I am going to summarize the trio's solution here since it's essentially an answer to my question, but I'm hoping that the first paragraph in particular might be clarified by one of you as I don't completely follow. The problem, titled "A Cubical Gift" [10716], was posed in the 1999 volume of the Monthly and phrased differently ("What is the largest cubical present that can be completely wrapped (without cutting) by a unit square of wrapping paper?") Clearly, an answer to this question will solve mine and vice-versa.

Two arbitrary points in the square are chosen and their distance is considered before and after wrapping the cube with the square. They argue that the surface distance between the two points after wrapping is no larger than what it was before wrapping, since the paper was neither cut nor streched. [I'm not convinced. Perhaps the surface distance notion is throwing me off. Is it the distance along the paper? Wouldn't that then be an obvious statement, a tautology even? Otherwise, are we talking about the distance along the cube? Isn't there a lot of choices to call the distance in that case? And how does this paragraph relate to the next?]

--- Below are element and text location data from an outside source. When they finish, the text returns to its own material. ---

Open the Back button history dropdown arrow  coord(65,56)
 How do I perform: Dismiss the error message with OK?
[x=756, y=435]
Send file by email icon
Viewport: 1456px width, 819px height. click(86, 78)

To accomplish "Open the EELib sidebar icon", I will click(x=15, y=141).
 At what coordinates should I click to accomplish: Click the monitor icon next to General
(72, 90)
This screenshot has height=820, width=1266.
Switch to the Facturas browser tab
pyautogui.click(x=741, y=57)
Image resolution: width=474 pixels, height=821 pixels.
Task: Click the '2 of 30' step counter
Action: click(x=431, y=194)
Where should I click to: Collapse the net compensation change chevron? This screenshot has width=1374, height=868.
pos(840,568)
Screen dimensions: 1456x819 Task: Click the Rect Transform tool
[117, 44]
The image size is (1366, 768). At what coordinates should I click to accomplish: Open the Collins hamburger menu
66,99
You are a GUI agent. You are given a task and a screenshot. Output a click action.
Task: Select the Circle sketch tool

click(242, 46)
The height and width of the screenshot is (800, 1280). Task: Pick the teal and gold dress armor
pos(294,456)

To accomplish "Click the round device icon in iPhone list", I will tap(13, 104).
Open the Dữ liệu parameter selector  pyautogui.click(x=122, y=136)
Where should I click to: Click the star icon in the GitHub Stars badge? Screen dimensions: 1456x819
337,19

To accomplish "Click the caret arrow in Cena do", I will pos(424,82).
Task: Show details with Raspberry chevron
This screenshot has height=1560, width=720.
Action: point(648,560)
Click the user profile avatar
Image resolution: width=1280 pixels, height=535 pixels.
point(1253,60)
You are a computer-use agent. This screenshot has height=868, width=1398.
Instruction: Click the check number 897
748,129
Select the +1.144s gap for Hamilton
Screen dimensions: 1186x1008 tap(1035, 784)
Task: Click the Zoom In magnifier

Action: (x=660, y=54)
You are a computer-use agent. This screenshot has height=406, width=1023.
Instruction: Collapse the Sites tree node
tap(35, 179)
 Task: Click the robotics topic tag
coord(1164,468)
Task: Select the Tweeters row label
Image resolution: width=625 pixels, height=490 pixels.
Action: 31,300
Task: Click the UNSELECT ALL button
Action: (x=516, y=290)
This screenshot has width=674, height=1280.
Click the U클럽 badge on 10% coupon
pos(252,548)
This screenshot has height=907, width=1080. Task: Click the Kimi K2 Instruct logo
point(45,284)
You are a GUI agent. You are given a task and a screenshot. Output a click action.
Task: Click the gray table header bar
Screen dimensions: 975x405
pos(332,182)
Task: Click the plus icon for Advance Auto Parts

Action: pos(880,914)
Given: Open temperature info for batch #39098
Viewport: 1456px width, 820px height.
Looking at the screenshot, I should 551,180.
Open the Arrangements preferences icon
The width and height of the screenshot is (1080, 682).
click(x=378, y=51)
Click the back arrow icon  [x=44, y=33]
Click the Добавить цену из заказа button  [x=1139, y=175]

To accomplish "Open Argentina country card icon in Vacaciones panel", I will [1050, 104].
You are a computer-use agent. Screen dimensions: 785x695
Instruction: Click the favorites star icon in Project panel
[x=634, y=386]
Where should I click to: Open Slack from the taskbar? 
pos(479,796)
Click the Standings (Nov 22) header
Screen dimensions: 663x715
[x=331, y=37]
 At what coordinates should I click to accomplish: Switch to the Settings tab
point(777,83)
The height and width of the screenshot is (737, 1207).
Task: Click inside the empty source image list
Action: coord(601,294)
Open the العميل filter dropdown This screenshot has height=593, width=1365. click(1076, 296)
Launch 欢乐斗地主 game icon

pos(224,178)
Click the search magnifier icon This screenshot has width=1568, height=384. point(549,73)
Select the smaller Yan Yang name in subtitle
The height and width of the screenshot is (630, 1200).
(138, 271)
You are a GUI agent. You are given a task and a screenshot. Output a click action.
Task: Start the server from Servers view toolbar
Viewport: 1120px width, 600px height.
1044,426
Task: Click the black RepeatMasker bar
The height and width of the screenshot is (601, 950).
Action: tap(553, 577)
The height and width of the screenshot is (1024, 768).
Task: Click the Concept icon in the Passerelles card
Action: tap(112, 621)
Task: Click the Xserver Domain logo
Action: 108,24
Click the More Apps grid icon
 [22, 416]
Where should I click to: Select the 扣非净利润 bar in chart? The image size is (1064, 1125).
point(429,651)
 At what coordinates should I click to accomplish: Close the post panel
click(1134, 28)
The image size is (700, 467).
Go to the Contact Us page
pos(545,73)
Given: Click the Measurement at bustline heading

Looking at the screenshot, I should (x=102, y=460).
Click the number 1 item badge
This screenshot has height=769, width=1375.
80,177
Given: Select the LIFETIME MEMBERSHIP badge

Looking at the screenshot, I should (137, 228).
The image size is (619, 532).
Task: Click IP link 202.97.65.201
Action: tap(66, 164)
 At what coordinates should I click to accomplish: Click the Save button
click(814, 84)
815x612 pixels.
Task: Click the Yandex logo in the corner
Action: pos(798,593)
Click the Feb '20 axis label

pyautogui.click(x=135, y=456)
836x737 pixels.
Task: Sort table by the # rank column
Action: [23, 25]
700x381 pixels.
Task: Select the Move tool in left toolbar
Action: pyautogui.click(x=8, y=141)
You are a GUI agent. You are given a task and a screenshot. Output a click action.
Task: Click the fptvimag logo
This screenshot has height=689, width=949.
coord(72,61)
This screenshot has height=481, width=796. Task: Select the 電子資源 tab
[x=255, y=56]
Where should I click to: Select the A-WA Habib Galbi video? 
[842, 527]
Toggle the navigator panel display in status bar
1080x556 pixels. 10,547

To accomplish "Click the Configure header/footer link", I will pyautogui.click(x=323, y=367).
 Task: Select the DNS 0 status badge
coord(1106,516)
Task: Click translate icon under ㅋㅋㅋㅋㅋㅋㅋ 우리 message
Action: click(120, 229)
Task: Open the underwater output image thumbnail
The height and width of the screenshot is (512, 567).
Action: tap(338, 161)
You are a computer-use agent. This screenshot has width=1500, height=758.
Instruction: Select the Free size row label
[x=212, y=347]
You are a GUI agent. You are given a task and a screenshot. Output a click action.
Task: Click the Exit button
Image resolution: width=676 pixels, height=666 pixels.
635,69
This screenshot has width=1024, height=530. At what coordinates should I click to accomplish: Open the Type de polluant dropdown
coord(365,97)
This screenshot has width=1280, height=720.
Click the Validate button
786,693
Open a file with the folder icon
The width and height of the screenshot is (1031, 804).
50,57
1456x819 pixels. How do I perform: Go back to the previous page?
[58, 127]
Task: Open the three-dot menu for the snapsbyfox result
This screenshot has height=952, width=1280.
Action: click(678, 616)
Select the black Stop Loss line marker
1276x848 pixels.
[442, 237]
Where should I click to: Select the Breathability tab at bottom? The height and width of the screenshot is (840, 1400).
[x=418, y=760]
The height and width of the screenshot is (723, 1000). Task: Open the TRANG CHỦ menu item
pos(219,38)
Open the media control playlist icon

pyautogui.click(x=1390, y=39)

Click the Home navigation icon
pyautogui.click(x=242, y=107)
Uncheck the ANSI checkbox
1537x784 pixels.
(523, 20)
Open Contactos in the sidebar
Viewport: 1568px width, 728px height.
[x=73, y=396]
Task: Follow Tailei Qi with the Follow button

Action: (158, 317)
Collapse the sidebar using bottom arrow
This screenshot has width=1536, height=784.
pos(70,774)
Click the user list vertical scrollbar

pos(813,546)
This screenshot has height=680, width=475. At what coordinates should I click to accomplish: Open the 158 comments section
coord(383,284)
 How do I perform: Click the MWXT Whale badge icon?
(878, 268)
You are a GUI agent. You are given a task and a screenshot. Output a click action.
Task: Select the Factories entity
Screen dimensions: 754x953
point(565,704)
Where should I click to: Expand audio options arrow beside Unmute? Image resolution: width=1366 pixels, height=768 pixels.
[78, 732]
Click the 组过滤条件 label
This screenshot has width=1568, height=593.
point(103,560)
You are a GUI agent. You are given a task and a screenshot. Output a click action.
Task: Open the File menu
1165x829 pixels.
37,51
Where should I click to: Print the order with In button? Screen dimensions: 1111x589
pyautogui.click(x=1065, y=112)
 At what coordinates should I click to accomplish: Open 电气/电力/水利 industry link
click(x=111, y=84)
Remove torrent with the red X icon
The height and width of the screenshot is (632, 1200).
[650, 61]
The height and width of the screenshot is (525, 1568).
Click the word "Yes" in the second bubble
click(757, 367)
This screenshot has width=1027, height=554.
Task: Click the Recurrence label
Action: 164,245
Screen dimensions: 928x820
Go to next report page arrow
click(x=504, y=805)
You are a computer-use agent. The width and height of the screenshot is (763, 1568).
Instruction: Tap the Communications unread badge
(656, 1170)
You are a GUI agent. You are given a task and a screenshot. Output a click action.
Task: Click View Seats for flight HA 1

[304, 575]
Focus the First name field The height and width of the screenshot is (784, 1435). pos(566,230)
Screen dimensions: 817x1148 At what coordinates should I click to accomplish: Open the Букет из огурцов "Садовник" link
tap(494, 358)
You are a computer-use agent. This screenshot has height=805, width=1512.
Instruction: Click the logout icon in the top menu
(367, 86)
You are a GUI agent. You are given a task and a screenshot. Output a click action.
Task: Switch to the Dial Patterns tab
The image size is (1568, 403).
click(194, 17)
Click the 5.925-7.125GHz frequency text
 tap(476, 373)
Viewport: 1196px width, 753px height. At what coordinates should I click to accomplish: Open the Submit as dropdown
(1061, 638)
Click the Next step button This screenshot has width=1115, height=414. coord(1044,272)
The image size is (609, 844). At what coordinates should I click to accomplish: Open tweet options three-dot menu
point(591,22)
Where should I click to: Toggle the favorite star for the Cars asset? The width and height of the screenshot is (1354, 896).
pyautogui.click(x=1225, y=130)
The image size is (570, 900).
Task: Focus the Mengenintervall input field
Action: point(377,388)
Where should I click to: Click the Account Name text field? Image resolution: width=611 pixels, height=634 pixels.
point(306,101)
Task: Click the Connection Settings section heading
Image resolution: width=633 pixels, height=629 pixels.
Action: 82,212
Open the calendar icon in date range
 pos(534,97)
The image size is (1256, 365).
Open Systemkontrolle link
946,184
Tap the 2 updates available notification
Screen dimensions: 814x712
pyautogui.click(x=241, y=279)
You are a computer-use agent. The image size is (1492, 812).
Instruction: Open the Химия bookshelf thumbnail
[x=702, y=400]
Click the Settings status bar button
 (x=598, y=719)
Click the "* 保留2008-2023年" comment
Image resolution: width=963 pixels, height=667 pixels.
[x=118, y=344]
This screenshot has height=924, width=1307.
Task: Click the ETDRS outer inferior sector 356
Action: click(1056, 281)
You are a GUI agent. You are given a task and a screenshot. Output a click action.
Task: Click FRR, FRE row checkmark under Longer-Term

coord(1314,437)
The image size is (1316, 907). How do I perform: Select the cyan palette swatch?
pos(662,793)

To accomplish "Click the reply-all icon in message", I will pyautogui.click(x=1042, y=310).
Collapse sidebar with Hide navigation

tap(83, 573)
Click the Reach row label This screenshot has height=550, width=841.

Consider an arbitrary point on the cube. There exists another at least twice an edge length away [surface distance, again]. This implies that for any point on the square, another point can be found at distance at least twice an edge length. So, this is also true for the center of the square, implying that the diagonal is at least 4 times the length of an edge. Therefore, the side length of the paper square is at least $2\sqrt{2}$, giving the area of 8. Finally they show that the inequality is tight by demonstrating the folding pattern I described in the OP.